Tra Israele e Palestina
Se la contrapposizione con Tel Aviv pulsa ancora nel cuore della popolazione giordana, i drammatici fatti del Settembre nero sembra siano stati dimenticati, almeno dalla gente comune. I giordani sono teoricamente solidali con il popolo palestinese (anche se, in realtà, molti palestinesi residenti nel Paese continuano a essere relegati ai margini della società), mentre il governo, conscio della potenziale destabilizzazione che potrebbero portare frange estremiste, è più cauto nell’esprimere il proprio appoggio, anche se la voce più autorevole per la difesa dei diritti dei palestinesi proviene dall’interno della stessa casa reale.
La voce della regina
Nata in Kuwait da genitori palestinesi, la regina Rania, amatissima dai giordani, all’indomani dell’invasione di Gaza, ha sempre criticato la narrazione occidentale affermando che «la maggior parte delle reti televisive sta coprendo la storia con il titolo di “Israele in guerra”, ma per molti palestinesi dall’altra parte del muro di separazione e del filo spinato, la guerra non se n’è mai andata. Questa è una storia vecchia di 75 anni; una storia di morte e di sfollamento per il popolo palestinese. Il contesto di una superpotenza regionale dotata di armi nucleari che occupa, opprime e commette quotidianamente crimini documentati contro i palestinesi è assente dai racconti fatti in Occidente».
Il suo accorato appello, assieme alle posizioni progressiste a favore dell’emancipazione femminile e alle sue campagne per garantire l’istruzione capillare a tutta la popolazione giordana, è un ammonimento che però non ha pieno riscontro nella politica di Amman, sempre attenta a rispettare un equilibrio tra le istanze filoarabe e quelle filoccidentali.
La Giordania è Palestina?
La narrazione secondo cui il piano a medio termine del governo di Netanyahu sarebbe quello di costringere tutta la popolazione di Gaza a trasferirsi nel Sinai egiziano e quella della Cisgiordania (o West Bank) nella Transgiordania (o East Bank) giordana, trova moltissimi sostenitori in Giordania ed è uno dei temi più caldi che oggi il governo di Amman si trova ad affrontare.
Storicamente si basa sulla teoria in voga sin dagli anni Settanta nella destra israeliana, secondo cui «la Giordania è Palestina». Teoria che, agli occhi dei nazionalisti, giustificava la politica di espansione di Israele verso i territori appartenenti ai palestinesi a occidente del Giordano.
Nonostante la regina Rania sia palestinese e la Giordania sia l’unico Stato arabo a concedere la cittadinanza ai palestinesi, la Casa reale non vuole che il regno si trasformi in uno Stato palestinese. Non lo vogliono soprattutto i transgiordani, gli abitanti della vecchia Transgiordania, la parte a est del Mar Morto e del fiume Giordano, che si reputano i legittimi rappresentanti della cultura giordana e, come tali, i legali amministratori politici ed economici della nazione.

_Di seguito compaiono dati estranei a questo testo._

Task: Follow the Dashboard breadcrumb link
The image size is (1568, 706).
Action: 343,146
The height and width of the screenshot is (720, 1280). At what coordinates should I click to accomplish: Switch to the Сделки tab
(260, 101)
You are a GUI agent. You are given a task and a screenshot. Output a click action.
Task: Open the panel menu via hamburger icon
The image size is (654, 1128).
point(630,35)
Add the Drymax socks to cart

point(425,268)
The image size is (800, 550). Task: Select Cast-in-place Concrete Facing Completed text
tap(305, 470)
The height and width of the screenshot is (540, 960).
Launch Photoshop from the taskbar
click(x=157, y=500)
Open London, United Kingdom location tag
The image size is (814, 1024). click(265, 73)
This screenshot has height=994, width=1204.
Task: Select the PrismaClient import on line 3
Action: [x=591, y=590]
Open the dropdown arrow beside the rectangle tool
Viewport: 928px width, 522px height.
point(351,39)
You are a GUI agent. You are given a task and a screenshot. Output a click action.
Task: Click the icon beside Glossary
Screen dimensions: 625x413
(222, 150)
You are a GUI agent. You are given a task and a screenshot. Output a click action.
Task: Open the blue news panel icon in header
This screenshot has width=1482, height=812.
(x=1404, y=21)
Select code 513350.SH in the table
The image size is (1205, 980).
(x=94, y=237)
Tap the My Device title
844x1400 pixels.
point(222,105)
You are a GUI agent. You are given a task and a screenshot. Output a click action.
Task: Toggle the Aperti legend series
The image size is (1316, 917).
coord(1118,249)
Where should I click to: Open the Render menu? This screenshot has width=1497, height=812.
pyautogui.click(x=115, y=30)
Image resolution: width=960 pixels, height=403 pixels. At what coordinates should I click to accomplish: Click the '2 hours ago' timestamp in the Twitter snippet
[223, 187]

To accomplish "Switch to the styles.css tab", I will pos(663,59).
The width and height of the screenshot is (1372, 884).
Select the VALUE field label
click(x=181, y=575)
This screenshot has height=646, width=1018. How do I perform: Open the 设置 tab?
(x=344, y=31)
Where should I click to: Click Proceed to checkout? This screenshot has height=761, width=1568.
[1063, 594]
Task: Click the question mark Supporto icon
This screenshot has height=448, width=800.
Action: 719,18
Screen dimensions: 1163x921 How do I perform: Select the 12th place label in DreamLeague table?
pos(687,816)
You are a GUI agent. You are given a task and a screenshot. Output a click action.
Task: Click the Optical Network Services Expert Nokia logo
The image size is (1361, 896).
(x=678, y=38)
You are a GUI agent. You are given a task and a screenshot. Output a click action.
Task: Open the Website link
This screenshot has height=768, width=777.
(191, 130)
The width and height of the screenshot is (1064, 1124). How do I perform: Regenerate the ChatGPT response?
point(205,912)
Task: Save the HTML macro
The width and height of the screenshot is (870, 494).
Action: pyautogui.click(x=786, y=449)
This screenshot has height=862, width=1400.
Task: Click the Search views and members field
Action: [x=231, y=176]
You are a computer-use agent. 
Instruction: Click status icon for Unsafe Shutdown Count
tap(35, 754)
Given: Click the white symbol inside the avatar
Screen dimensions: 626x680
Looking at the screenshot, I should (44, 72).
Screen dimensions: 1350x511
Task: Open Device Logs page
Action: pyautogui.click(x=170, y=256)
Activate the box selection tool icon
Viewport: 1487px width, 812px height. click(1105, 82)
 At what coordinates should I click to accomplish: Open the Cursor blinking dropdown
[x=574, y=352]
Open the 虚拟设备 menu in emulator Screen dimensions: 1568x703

Da qui il risentimento dei giordani di cultura palestinese che dal 1970 (dopo Settembre nero), si sono sentiti esclusi dalla vita politica. Mentre i transgiordani dominano il settore pubblico, agricolo e rurale, i cisgiordani palestinesi prevalgono in quello privato e religioso, contribuendo in maniera consistente alle entrate della West Bank e penetrando in modo massiccio i movimenti islamici.
Questa polarizzazione caratterizza la vita sociale giordana.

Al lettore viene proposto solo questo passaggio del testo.